Indeed, successful navigation of the kindergarten world requires solid social-emotional awareness-- child's ability "to experience, regulate and express emotions, to form close and secure interpersonal relationships, and to explore his or her environment, and learn, all in the context of family, community, and culture" (SEFEL) Or, in the words of Robert Fulgham, All [you] really need to know, [you] learned in kindergarten:

"Share everything, play fair, don't hit people...don't take things that aren't yours...clean up your own mess...say you're sorry when you hurt somebody...live a balanced life--learn some and think some and draw and paint and sing and dance and play and work some everyday...(and) when you go out into the world, watch for traffic, hold hands, and stick together." 

These lessons, learned in the early childhood and elementary years, are important parts of development.
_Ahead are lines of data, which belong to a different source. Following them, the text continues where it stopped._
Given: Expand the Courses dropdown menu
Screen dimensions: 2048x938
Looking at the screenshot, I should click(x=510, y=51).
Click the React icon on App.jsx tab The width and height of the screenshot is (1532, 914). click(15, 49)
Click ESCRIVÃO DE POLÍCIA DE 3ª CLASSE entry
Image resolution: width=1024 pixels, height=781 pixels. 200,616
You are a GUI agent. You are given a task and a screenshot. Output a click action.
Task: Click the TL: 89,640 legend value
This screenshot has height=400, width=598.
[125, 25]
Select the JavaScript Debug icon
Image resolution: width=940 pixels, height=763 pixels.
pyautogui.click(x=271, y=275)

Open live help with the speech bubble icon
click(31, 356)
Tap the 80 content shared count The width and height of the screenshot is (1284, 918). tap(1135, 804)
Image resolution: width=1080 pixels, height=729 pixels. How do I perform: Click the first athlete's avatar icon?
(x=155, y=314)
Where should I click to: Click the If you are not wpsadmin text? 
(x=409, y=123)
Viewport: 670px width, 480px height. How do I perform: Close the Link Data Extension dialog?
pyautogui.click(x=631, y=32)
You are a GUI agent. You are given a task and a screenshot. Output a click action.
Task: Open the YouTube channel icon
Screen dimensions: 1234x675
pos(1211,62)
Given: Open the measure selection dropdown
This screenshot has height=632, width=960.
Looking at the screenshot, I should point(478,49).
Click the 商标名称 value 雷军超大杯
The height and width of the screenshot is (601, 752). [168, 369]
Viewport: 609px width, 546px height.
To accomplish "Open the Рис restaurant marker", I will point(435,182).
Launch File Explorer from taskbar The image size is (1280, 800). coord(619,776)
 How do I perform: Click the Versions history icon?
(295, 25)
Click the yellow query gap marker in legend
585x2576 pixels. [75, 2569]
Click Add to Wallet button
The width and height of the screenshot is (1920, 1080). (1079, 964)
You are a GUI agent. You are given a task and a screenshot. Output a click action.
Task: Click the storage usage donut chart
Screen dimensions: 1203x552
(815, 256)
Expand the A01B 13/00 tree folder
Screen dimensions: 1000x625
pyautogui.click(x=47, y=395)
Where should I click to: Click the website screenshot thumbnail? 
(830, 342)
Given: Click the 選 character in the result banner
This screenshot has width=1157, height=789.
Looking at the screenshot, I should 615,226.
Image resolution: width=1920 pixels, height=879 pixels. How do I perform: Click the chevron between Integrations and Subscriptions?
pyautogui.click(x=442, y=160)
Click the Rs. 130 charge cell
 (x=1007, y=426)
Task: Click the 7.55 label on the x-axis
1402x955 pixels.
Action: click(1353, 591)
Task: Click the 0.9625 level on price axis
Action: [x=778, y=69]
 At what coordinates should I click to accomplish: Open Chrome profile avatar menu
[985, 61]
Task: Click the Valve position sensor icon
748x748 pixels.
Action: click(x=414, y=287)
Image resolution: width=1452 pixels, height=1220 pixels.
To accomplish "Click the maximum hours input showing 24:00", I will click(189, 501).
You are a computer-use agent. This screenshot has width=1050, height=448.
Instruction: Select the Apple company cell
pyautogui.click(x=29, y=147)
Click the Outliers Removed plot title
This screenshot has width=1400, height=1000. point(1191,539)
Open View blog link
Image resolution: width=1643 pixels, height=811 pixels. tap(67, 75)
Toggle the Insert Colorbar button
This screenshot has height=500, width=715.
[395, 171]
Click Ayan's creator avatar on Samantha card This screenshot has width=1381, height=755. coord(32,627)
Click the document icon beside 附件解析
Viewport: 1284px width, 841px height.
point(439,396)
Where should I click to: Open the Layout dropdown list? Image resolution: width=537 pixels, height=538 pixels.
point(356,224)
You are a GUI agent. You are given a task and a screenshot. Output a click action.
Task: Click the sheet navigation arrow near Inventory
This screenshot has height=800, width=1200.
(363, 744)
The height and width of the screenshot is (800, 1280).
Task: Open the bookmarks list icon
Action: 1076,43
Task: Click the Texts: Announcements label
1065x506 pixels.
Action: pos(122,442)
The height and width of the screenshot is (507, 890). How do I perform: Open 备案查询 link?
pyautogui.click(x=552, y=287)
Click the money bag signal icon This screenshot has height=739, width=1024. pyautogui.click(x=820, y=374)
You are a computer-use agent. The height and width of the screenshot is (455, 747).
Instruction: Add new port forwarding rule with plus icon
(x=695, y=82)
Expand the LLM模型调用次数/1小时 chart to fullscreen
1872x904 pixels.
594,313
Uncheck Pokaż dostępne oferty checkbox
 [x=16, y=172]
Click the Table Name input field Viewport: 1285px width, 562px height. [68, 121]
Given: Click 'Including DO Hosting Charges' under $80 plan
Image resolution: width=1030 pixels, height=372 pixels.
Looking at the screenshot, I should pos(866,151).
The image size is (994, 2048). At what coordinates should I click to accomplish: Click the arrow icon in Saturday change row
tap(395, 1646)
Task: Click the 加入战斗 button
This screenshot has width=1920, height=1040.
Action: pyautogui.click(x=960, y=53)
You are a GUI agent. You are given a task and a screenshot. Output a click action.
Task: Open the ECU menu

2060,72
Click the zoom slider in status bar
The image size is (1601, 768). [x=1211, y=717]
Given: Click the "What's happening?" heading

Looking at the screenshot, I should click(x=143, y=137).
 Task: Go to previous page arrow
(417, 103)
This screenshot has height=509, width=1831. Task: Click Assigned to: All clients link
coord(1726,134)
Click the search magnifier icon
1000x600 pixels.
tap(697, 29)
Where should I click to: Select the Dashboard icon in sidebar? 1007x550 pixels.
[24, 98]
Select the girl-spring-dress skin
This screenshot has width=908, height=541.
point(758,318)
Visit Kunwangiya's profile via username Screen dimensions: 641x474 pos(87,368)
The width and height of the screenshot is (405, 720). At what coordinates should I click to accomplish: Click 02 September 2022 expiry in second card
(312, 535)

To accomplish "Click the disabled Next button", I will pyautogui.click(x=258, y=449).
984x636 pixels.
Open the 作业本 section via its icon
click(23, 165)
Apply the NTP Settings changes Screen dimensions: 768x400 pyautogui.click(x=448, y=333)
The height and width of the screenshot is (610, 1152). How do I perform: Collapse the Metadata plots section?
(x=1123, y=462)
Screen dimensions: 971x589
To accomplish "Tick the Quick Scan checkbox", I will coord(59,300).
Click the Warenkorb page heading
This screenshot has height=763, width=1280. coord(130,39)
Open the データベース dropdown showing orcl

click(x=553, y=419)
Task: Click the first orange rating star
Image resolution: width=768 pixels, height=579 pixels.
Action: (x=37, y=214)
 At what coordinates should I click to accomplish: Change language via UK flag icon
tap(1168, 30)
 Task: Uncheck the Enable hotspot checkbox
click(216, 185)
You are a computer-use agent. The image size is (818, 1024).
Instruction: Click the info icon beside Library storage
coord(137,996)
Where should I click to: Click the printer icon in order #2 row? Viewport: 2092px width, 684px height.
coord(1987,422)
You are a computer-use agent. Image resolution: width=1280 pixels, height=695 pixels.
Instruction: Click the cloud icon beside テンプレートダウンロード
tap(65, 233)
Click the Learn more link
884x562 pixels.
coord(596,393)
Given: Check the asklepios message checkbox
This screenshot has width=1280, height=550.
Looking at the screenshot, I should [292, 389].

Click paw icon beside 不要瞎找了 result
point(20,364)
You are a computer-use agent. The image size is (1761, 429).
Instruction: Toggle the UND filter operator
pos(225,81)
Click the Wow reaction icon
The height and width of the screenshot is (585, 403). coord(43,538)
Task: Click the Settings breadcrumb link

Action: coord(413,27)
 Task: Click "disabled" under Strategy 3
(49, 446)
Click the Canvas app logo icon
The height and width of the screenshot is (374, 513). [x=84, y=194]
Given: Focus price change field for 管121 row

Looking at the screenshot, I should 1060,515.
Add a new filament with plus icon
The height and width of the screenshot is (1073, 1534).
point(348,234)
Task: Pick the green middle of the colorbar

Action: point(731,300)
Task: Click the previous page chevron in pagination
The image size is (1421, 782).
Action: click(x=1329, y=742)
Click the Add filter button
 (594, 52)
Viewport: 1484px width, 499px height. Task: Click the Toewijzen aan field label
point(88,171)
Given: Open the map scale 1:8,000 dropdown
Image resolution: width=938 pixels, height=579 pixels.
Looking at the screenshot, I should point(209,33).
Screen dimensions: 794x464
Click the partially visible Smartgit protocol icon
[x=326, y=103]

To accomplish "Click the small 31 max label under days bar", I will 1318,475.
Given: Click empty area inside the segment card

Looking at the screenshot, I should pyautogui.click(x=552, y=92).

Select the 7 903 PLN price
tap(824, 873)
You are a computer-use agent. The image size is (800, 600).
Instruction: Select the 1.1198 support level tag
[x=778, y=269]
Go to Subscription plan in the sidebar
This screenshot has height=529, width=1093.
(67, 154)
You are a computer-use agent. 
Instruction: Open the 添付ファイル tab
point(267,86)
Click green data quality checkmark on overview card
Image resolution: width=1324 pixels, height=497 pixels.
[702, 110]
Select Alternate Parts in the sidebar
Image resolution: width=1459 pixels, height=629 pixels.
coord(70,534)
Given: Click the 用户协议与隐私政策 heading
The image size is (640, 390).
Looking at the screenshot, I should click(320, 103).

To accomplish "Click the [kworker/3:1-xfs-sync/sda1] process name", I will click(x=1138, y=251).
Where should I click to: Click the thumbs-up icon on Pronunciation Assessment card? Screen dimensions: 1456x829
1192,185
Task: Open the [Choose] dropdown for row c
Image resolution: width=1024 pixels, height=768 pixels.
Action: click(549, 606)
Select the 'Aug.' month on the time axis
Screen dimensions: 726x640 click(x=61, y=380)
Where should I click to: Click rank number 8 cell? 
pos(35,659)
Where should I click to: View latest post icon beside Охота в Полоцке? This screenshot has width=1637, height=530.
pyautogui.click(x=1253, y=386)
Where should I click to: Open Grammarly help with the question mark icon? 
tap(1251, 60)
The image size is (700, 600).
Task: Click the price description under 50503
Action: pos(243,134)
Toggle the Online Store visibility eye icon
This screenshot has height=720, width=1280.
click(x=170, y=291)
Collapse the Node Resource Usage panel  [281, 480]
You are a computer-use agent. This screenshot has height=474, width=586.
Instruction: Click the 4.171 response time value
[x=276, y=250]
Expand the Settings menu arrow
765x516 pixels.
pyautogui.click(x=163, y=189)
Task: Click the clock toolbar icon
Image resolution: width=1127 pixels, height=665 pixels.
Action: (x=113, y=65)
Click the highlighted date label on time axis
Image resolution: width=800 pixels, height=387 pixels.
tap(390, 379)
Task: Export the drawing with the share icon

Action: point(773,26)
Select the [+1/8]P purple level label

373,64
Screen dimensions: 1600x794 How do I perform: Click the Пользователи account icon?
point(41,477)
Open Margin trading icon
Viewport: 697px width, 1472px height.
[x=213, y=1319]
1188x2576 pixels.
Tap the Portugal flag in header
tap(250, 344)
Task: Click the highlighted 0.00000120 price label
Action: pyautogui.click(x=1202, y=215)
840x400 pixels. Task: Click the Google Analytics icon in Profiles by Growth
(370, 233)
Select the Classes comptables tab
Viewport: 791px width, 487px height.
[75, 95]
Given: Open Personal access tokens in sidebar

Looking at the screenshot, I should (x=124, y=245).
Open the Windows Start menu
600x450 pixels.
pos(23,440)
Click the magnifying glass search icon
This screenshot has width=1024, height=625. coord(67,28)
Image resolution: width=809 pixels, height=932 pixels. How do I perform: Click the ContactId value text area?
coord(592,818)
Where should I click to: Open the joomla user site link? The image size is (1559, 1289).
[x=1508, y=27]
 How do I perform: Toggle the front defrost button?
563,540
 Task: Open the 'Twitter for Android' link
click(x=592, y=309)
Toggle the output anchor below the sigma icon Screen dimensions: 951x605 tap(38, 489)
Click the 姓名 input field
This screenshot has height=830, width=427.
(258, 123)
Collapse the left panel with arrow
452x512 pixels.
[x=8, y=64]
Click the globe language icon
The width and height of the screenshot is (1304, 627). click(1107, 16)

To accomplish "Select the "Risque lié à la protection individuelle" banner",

Knowing how to regulate emotions and interact well with others is a cornerstone of learning. Good social-emotional awareness is also one of the predictors of success in this great big world of ours.

How to work on social-emotional awareness?
  • Provide your child with a safe, loving, responsive environment in which he can grow and learn and play.  It is through caring relationships with parents that children begin to develop social emotional wellness. 
  • Get your child together to play with other peers. Allow him to practice skills such as turn-taking, resolving conflict, and sharing; support him as needed during the play-dates to help him be successful.
  • Help your child talk about his feelings. Work with him so that he learns to recognize them, name them, and manage them. One way to do this is to use books to help introduce and expand the topic of feelings.  For example, check out this post on using "I Was So Mad" to discuss feeling angry. Remind your child that feelings are always okay--acknowledge your child's feelings without trying to fix them. Then teach him what to do with those feelings.
  • Discuss your own feelings. Use yourself and situations that come up in your life to model the choices you make when you are angry/sad/frustrated/happy. Show your child how you pause and take breaths before reacting, or how you write in a journal when you are sad; how you list out options when you are frustrated by a problem, and how you hug and kiss those you love when you are happy to see them.
  • Practice dealing with intense emotions before the situation comes up. Teach your child, for example, to how to recognize when anger first starts and use strategies to stop before responding. Practice, practice, practice. You are your child's coach-- run drills over and over so that when game day arrives, he'll know exactly what to do. 
This is just the tip of the iceberg of social-emotional awareness- there is much to learn and many resources available to help you do so. A great starting point is by going to the Center on the Social and Emotional Foundations for Early Learning website run by Vanderbilt University.  I was recently introduced to this website by an early childhood teacher in our Birth-to-Three program and I am stunned at what an amazing resource it truly is:

  • The practical strategies section has a wide variety of strategies for parents and teachers on promoting social-emotional awareness. There are free, printable scripted stories such as the one about Tucker Turtle and how he learns to control his feelings and calm down by "thinking like a turtle" (tuck inside your shell and take three breaths before responding--something we all need reminders to do every now and then!). The scripted stories are to be used with young children--they each explicity teach important strategies for different social-emotional skills. 
  • And then there's the Book Nook section, at the bottom of the page of practical strategies. It's chock full of books into which lessons of social-emotional can be woven.  Each book that is listed in this section has a PDF of accompanying lesson plans full of suggestions for expanding the social-emotional lessons of the book. My favorite? The Kissing Hand by Audrey Penn: a beautiful story about a young raccoon who is afraid to leave his mother and go off into the world of school...until his mother teaches him that, by gently placing a kiss in the palm of his hand, she is sending her love out into the world with him.  And that story, my dear readers, is what got me through my son's first day of kindergarten.